Gold rose in New York for a second straight day after Federal Reserve Chairman Ben S. Bernanke offered no plan to provide further stimulus for the economy.
While Bernanke said the central bank has the tools to spur growth, he refrained from outlining a plan for a third round of so-called quantitative easing. The Fed pledged on Aug. 9 to keep the benchmark interest rate between zero percent and 0.25 percent through at least 2013 to help stimulate the economy. The next policy meeting is Sept. 20. Gold futures slumped as much as 11 percent in the three days through yesterday, after touching a record $1,917.90 an ounce on Aug. 23.
“The gold camp wanted to hear more about easing and more stimulus, but we just got put on hold until September,” Frank Lesh, a trader at FuturePath Trading LLC in Chicago, said in a telephone interview. “All the problems that drove the price of gold up are still out there. All Bernanke did today was move the decision to a proper time.”
Gold futures for December delivery gained $34.10, or 1.9 percent, to settle at $1,797.30 at 1:58 p.m. on the Comex in New York. Prices are down 3 percent the past five days, the first weekly loss in eight weeks. In after-hours electronic trading, prices jumped as much as 3.7 percent to $1,828.90.
“Although important problems certainly exist, the growth fundamentals of the United States do not appear to have been permanently altered by the shocks of the past four years,” Bernanke said today in prepared comments at a mountainside symposium in Jackson Hole, Wyoming, hosted by the Kansas City Fed. “It may take some time, but we can reasonably expect to see a return to growth rates and employment levels consistent with those underlying fundamentals.”
Gold is in the 11th year of a bull market, the longest winning streak since at least 1920 in London, as investors seek to diversify away from equities and some currencies.
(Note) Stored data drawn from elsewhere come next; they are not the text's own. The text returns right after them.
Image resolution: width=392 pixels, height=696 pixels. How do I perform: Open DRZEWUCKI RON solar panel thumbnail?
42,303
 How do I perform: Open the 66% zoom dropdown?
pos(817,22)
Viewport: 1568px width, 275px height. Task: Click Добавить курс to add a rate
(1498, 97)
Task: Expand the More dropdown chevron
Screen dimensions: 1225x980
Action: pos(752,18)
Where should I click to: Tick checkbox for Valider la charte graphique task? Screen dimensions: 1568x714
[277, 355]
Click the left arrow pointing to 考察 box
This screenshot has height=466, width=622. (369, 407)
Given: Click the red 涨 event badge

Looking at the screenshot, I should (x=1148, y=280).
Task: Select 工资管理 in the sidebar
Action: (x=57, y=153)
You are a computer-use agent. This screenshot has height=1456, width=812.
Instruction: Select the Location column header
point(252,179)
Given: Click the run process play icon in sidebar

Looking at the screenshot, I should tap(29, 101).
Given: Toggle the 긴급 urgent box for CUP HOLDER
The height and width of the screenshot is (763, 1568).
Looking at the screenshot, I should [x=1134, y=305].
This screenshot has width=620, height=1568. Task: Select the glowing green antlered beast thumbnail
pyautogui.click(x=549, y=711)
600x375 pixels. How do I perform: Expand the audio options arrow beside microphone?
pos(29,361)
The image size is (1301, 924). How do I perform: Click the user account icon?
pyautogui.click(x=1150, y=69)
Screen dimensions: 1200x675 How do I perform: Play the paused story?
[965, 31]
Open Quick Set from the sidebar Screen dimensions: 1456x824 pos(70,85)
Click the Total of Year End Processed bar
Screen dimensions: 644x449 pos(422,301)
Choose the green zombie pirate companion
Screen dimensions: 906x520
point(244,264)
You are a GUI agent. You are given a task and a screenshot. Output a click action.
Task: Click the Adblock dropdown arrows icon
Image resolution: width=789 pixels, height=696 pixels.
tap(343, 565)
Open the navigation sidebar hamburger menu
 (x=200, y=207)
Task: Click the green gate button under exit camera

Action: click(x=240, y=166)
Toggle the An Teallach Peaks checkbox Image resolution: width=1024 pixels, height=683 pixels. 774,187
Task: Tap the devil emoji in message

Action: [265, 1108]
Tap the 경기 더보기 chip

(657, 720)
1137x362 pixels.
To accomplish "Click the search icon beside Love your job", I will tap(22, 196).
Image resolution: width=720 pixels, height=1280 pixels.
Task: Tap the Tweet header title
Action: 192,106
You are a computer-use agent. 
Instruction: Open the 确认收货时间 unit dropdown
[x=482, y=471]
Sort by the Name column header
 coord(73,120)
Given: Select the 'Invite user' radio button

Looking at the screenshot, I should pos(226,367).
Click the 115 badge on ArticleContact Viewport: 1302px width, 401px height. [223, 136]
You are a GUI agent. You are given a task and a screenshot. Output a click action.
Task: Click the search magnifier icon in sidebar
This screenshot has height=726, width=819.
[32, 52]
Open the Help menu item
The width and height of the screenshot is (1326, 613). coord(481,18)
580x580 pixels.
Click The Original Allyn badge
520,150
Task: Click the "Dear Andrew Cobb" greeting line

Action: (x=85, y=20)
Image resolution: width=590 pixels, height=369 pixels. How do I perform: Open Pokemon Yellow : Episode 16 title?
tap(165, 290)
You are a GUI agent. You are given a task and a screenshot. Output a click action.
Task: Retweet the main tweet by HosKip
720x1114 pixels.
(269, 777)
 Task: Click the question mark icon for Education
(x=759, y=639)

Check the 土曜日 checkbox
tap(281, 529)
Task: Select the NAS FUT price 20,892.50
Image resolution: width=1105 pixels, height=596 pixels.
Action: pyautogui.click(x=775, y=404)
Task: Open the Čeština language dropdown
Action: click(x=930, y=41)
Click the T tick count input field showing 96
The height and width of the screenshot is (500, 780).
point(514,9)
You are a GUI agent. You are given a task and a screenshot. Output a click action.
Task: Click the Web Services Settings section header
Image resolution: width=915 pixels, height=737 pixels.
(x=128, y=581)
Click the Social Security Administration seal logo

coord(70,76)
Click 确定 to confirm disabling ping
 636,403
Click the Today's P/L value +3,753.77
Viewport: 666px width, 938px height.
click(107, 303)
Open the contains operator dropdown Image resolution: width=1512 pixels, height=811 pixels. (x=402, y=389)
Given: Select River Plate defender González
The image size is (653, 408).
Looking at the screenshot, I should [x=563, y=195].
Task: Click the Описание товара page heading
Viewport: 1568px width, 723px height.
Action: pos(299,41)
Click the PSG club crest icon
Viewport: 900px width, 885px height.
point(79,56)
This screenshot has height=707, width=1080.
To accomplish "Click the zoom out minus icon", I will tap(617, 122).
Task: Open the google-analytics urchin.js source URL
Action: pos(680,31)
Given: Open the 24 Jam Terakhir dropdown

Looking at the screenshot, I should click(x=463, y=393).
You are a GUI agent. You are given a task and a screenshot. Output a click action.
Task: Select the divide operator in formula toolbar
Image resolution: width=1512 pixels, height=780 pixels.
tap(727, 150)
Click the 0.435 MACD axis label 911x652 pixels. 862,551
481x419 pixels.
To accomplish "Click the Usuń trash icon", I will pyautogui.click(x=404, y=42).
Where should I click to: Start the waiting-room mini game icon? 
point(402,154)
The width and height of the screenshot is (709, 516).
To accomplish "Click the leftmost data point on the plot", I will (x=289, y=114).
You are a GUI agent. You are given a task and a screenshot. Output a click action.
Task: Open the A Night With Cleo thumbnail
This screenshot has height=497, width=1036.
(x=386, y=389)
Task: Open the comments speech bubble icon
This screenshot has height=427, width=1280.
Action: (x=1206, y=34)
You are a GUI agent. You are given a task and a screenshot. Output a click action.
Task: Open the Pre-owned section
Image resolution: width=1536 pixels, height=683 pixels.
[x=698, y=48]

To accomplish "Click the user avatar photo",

Before this week, gold climbed for seven consecutive weeks, the longest rally since April 2007. Prices are up 26 percent this year.
Traders are buying gold to hedge against financial turmoil in case European Central Bank President Jean-Claude Trichet signals any policy changes in Europe at Jackson Hole over the weekend, Adam Klopfenstein, a strategist at MF Global in Chicago, said in a telephone interview.
“Stocks are like spoiled kids who want daddy Bernanke to keep bailing them out, but he doesn’t feel the need to step in,” said Klopfenstein. “Everyone’s now fearful of what Papa Trichet can say to move markets.”
Silver futures for December delivery rose 20.8 cents, or 0.5 percent, to close at $41.001 an ounce on the Comex, down 3.5 percent this week.
Platinum futures for October delivery gained $4.50, or 0.2 percent, to $1,826.90 an ounce on the New York Mercantile Exchange. Palladium futures for December delivery rose $4.90, or 0.7 percent, to $758.10 an ounce on the Nymex.
This week, platinum lost 2.6 percent and palladium gained 1.2 percent.